§ **CHALLENGE**: Write out the passage on setting aside arbitral awards word for word, between "2. England and" and "had been given.", inclusive.

§ **SELECTED PASSAGE**:
>>>>>

There are no explicit insights into the ethos of the State Acts to explain restricted curial intervention and the public policy which the legislation is meant to reflect, other than general considerations arising from the Model Law (and international arbitration), embodied in the new legislation as “paramount objectives”. Although there is a relationship between the Model Law and the English Arbitration Act, the expression of purpose and policy from the UNCITRAL draftsmen seems a far cry from the explicit comments made by the sponsors of the English Arbitration Act in the House of Lords.
The question, at least in Australia, is identifying where, on the spectrum of gravity of public policy breaches, one would find the justification for setting aside an award altogether, in contrast to mere remittal to the arbitrators. What is the test for remittal rather than setting aside? An important statutory trigger for such recourse is the public policy ground. How this trigger operates in England and Wales is clear. When this trigger will operate is an academic consideration, because it is such an exceptional remedy. Its likely operation in Australia (on the domestic front) will be an interesting comparative (and meanwhile, speculative) exercise, until the first decision is handed down. Any decision will have profound relevance to Australia’s perception of itself as an attractive jurisdiction for domestic arbitral dispute resolution.
2. England and Wales
An expression of public policy
The notion that a judgment can always be set aside if impugned by fraud14 is not the norm in commercial arbitration, unlike in litigation in general. The recent English decision in Chantiers de l’Atlantique,15 where the arbitration was tainted by fraud, illustrates this point. The English High Court held that even though the critical expert evidence (given at the arbitration hearing) was fraudulent, the award should not be set aside. In coming to this decision, the Court’s view was that the result would probably not have been any different even if truthful evidence had been given.

<<<<<

§ **SUPPLIED MATERIAL**:
>>>>>

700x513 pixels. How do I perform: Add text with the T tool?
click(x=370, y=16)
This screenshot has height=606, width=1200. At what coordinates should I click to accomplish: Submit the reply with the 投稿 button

<<<<<

§ **EXERCISE RESULT**:
2. England and Wales
An expression of public policy
The notion that a judgment can always be set aside if impugned by fraud14 is not the norm in commercial arbitration, unlike in litigation in general. The recent English decision in Chantiers de l’Atlantique,15 where the arbitration was tainted by fraud, illustrates this point. The English High Court held that even though the critical expert evidence (given at the arbitration hearing) was fraudulent, the award should not be set aside. In coming to this decision, the Court’s view was that the result would probably not have been any different even if truthful evidence had been given.